§ SELECTED EXCERPT

When oil prices spiked because of the Iran war, rising import costs outpaced commodity export gains, widening rather than narrowing the trade deficit. A multipolar currency order offers ways out of this asymmetry in principle, but the plumbing is still being laid.
ASEAN’s Local Currency Transaction framework covers only a thin slice of regional trade, and BRICS payment infrastructure is still more a geopolitical signaling device than a functioning financial clearing system.
As European Central Bank chief economist Philip Lane has warned, heavy reliance on dominant payment systems leaves countries “outsourcing” their own financial infrastructure. Emerging markets are thus being asked to manage yesterday’s crisis with tomorrow’s tools – tools that have yet to be built and deployed.
The third element of the old playbook, monetary policy autonomy, has quietly become the most constrained. The standard prescription — cut rates to support growth, raise them to defend the currency — assumes domestic and external objectives can be balanced. But that balance has narrowed.
Bank Indonesia has cut rates by 150 basis points since September 2024 to 4.75%. That’s defensible on domestic grounds with inflation inside the 2.5% target band, and GDP projected at between 4.9% and 5.7%.

§ PROBLEM STATEMENT
Please pull the stretch from "ASEAN’s Local Currency" through "built and deployed." word for word out of the passage on emerging-market monetary policy.

§ DATASET EXTRACT

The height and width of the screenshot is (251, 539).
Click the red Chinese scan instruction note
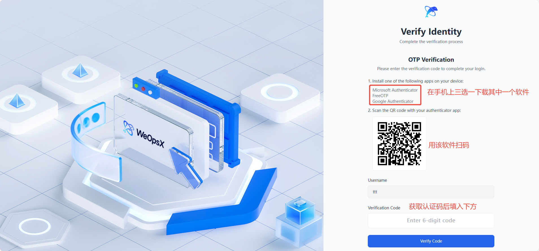(449, 145)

§ SOLUTION
ASEAN’s Local Currency Transaction framework covers only a thin slice of regional trade, and BRICS payment infrastructure is still more a geopolitical signaling device than a functioning financial clearing system.
As European Central Bank chief economist Philip Lane has warned, heavy reliance on dominant payment systems leaves countries “outsourcing” their own financial infrastructure. Emerging markets are thus being asked to manage yesterday’s crisis with tomorrow’s tools – tools that have yet to be built and deployed.